1. Introduction
Auroras are the most captivating manifestations of solar winds, which arise from the collision of charged particles ejected from the solar and molecules in the Earth’s upper atmosphere [
1]. Different shapes or colors of auroras are linked to the physical characteristics of the Earth’s atmosphere, and a variation in auroral morphology indicates the development of an auroral substorm. Akasofu [
2] modeled the development of an auroral substorm by different auroral morphology. Sado et al. [
3] attempted to predict magnetometer value with the integration of magnetometer data and auroral image. Therefore, classifying auroral images specifically by shape or color helps in discovering physical messages in near-Earth space and understanding the mechanisms of the phenomena caused by disturbances in the magnetosphere [
4]. All-sky imagers are the main source of auroral images, and they provide continuous observation of auroras with high resolution, which are conducive to analyzing auroral variation and morphology [
5].
Initially, auroral images are manually labeled [
6], which is not capable of leveraging an enormous number of auroral images. Traditional auroral image classification methods design features to correspond to different tasks and then feed classifiers with the extracted features [
7,
8]. Since it is difficult to distinguish complex auroral structures by using only a single feature to represent the image, methods are devised to model the correlation among different features [
9,
10]. Recently, deep learning networks for automatic feature extraction have rapidly evolved as handcraft feature-based aurora image classification methods relying on expert knowledge. Convolutional neural networks (CNN) are widely used in image classification tasks [
11,
12,
13,
14,
15,
16,
17,
18,
19], and several effective CNN architectures are utilized to classify auroral images [
15,
16]. In addition, CNNs can be considered feature extractors, and the features generated based on CNNs can be used to train classifiers [
17]. Yang et al. [
19] integrated multiwavelength information from auroral images to enhance classification performance. A CNN automatically extracts features in the local receptive field and aggregates all channels using the same weights. But the human visual system tends to focus more on essential and differential features. To apply such a mechanism in the computer vision domain, attention methods are introduced into different models.

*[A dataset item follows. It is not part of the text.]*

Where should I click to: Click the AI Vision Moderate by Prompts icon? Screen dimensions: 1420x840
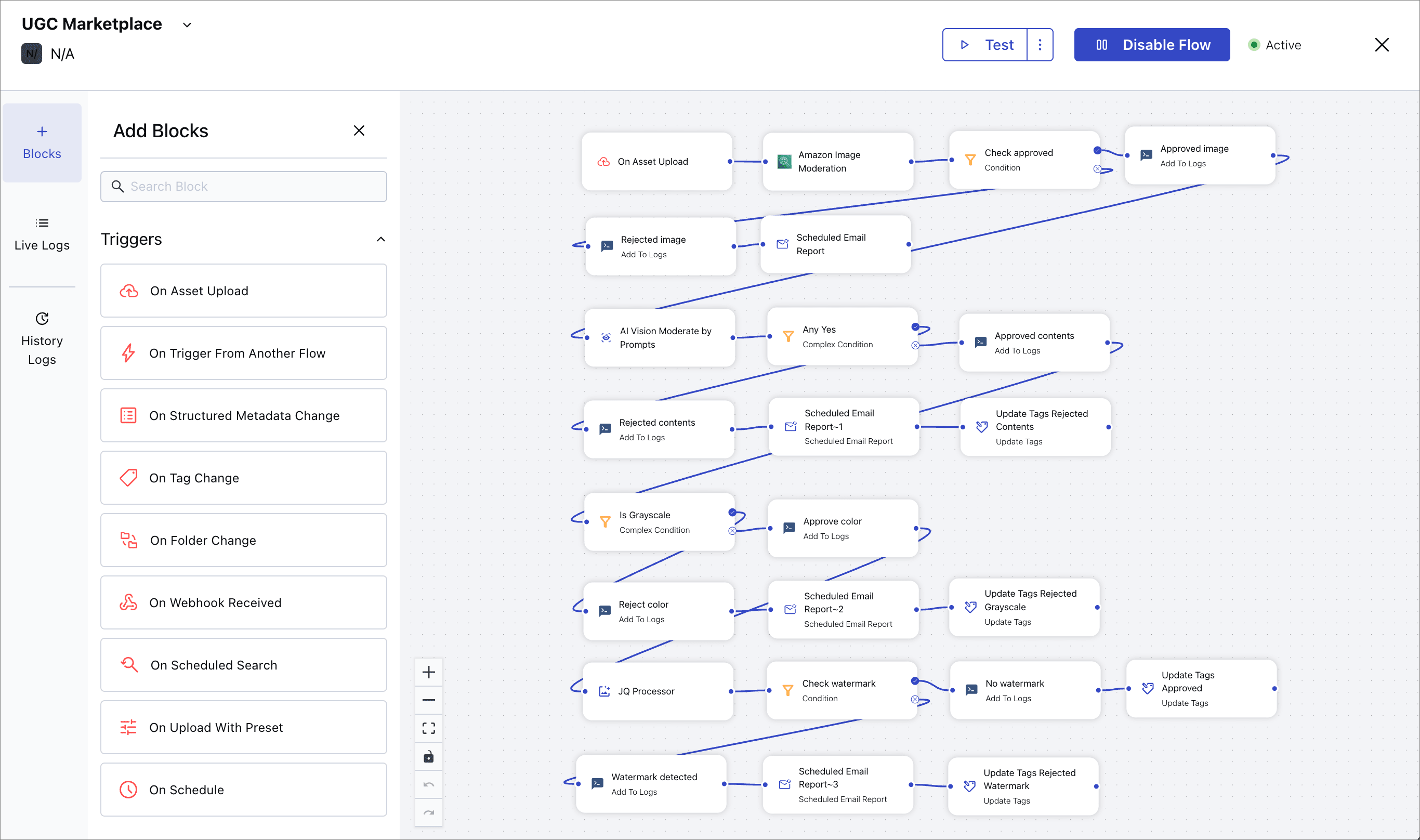coord(606,338)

Channel attention methods calculate attention scores for every channel and then rescale the input features. A large attention score means its corresponding component plays a crucial role in classification, and a small attention score indicates that the information needs to be suppressed. Squeeze-and-excitation networks (SENets) [
20] adaptively assign attention scores by simple operations: the SE block first applies global average pooling (GAP) to initialize each attention score, and two multi-layer perceptron (MLP) layers with nonlinear activation functions are followed to learn the interdependency among channels. Finally, attention scores are imposed on each channel to rescale the input features. Subsequently, the convolutional block attention module (CBAM) [
21] demonstrates the information loss during global pooling and addresses this issue by adding global max pooling (GMP) information. To better understand this problem, frequency channel attention (FcaNet) views channel compression as a discrete cosine transform (DCT) [
22] and points out that all frequency components still contain discriminative information, creating the need for a better way to initialize attention scores. Paralleling this channel attention strategy, the self-attention mechanism also advances image representation. It encodes the internal correlations within an image by assessing the mutual alignment of features via their query, key, and value representations. Transformer was originally proposed for natural language processing (NLP) problems by Vaswani et al. [
23], which is based on a pure self-attention mechanism. Hence, the Transformer architecture is adapted for image processing, giving rise to a multitude of Transformer variants tailored for visual tasks [
24,
25,
26,
27,
28]. While Transformers show superior performance on large datasets, their efficacy on smaller datasets is comparatively limited, as they possess less inductive bias than CNNs [
26]. Furthermore, the existing deep learning networks rarely explore feature distribution higher than first-order statistics.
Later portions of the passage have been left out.